在多种人类癌症中均报道了肿瘤抑制因子p14、p16和p53的异常情况。在卵巢上皮癌发生过程中,p16和p53在恶性肿瘤中的免疫组化染色频率较高,且与预后不良相关。p14仅在癌组织中进行了分析,结果存在矛盾。目前尚无关于其在良性和交界性肿瘤中表达情况的报道。本研究旨在确定p14、p16和p53在卵巢良性、交界性和恶性肿瘤中的表达频率及其与临床参数的关系。
对石蜡包埋的卵巢上皮肿瘤样本进行免疫组化横断面研究。从病历中收集临床数据。采用Fisher精确检验和Bonferroni校正进行频率相关性分析。生存比较采用Kaplan-Meier法和对数秩检验。当p < 0.05时,认为相关性具有统计学意义。

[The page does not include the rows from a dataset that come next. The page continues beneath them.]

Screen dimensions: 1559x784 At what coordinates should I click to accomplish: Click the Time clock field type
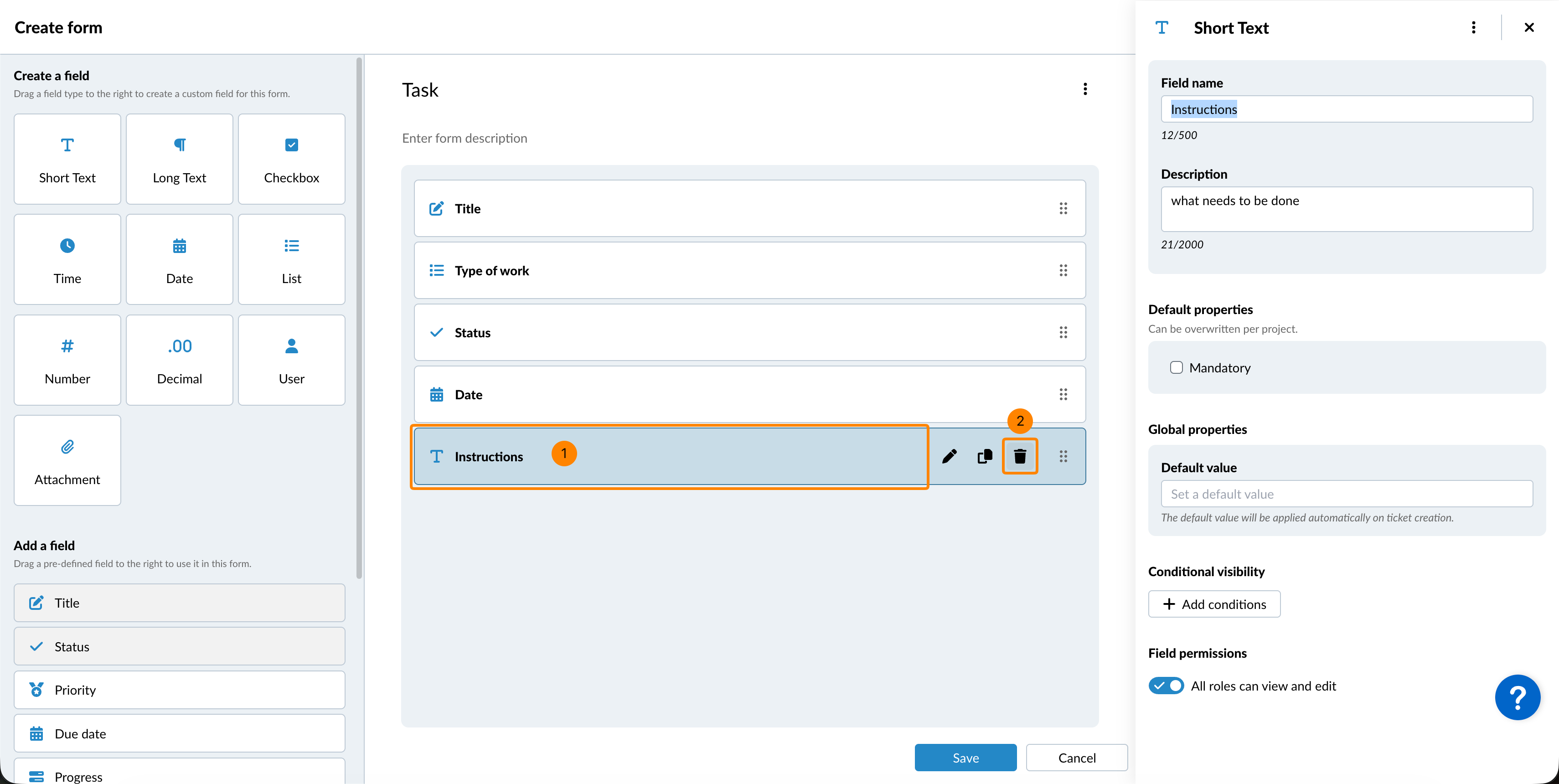click(x=67, y=259)
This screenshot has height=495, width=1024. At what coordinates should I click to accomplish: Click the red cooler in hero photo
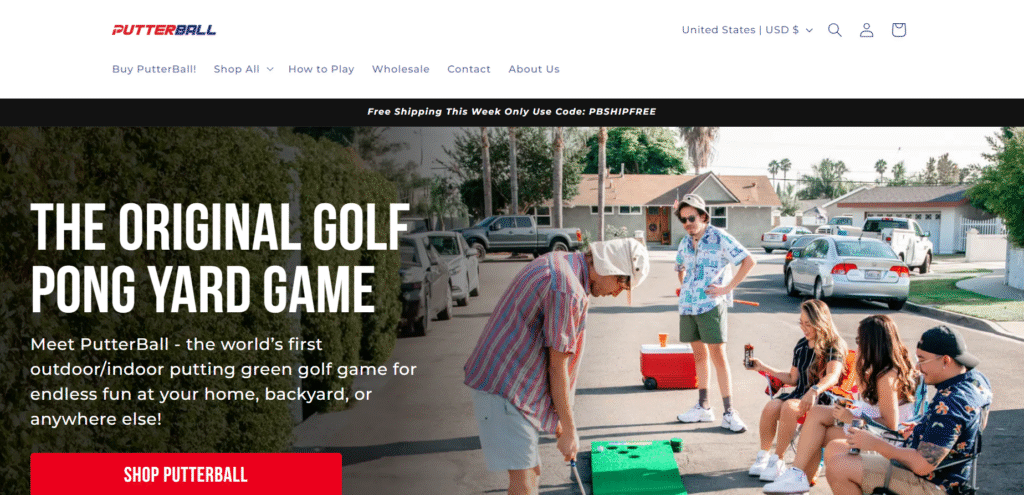tap(669, 366)
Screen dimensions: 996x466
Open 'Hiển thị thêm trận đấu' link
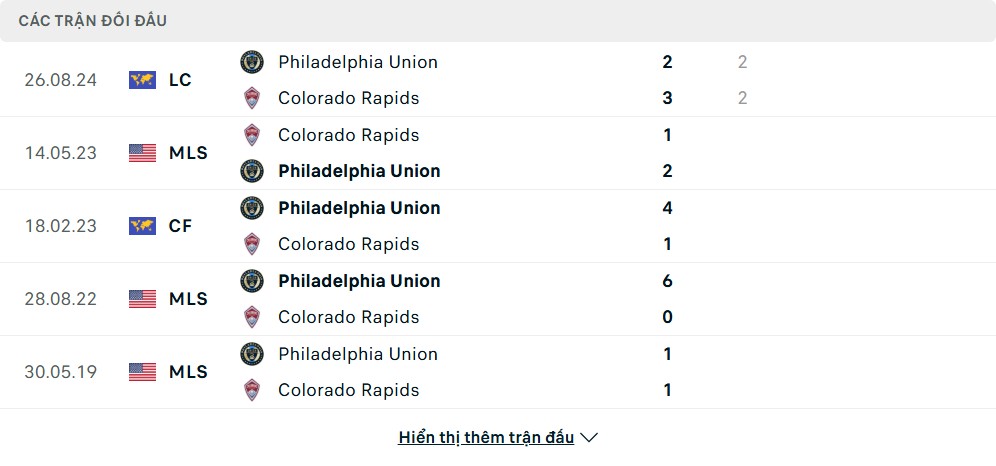point(486,438)
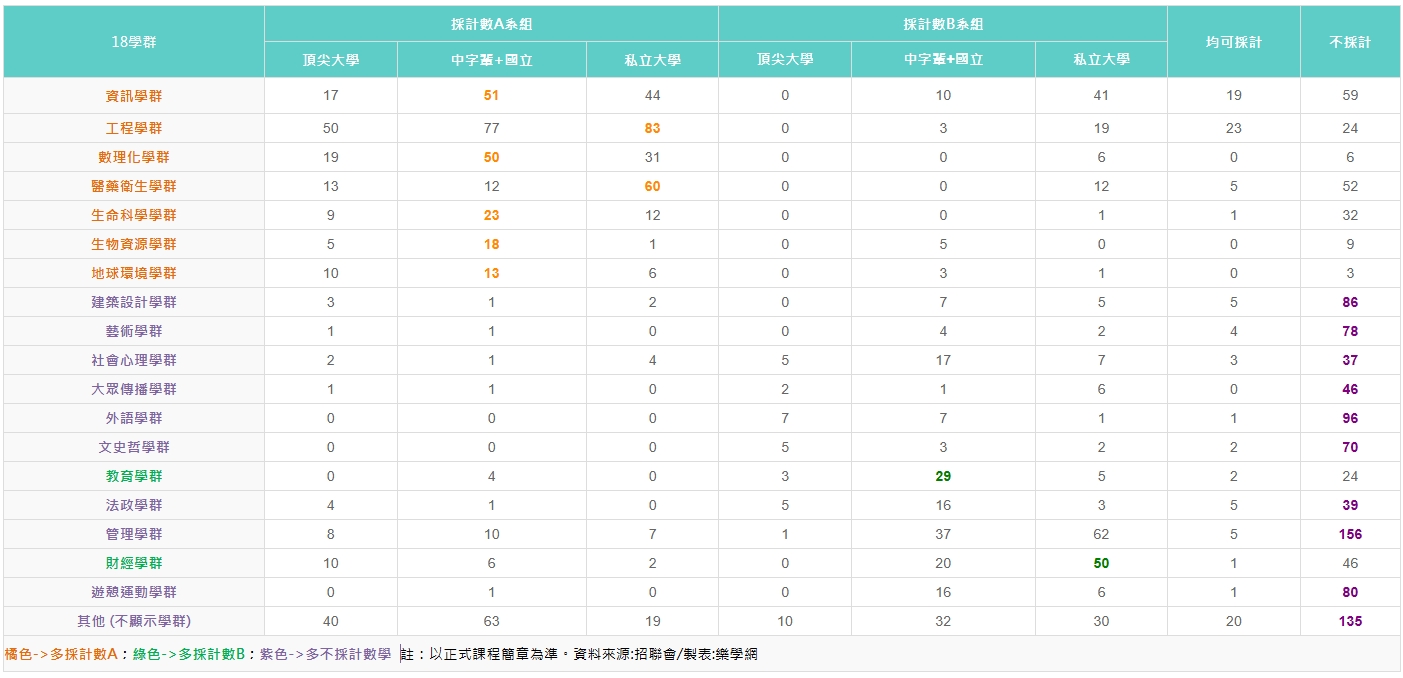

p14无表达与恶性肿瘤相关(阳性率60%)(p = 0.000),而良性和交界性肿瘤中分别有93%和94%呈阳性。p16在94.6%的癌组织、75%的交界性肿瘤和45.7%的良性肿瘤中呈阳性(p = 0.000)。p53阴性染色与良性肿瘤相关(阳性率2.9%)(p = 0.016),但交界性肿瘤(16.7%)和恶性肿瘤(29.7%)之间未观察到差异(p = 0.560)。在表达率、无病生存期或临床变量之间未发现相关性。癌组织亚型在表达上无差异。
这是首次对p14在良性和交界性肿瘤中表达情况的描述。它在良性和交界性肿瘤中保持稳定,而癌组织中显示出明显的无染色情况。这可能表明p14异常在致癌过程中出现较晚。与先前报道相似,p16和p53从良性肿瘤到交界性肿瘤再到恶性肿瘤的频率增加,可能反映了无活性突变蛋白的积累。样本量较小可能妨碍了具有统计学意义的生存分析和临床相关性研究。未来的研究应调查p14编码序列中的基因异常情况,并纳入所有类型的卵巢上皮肿瘤。可能需要更大的样本量才能得出显著的相关性。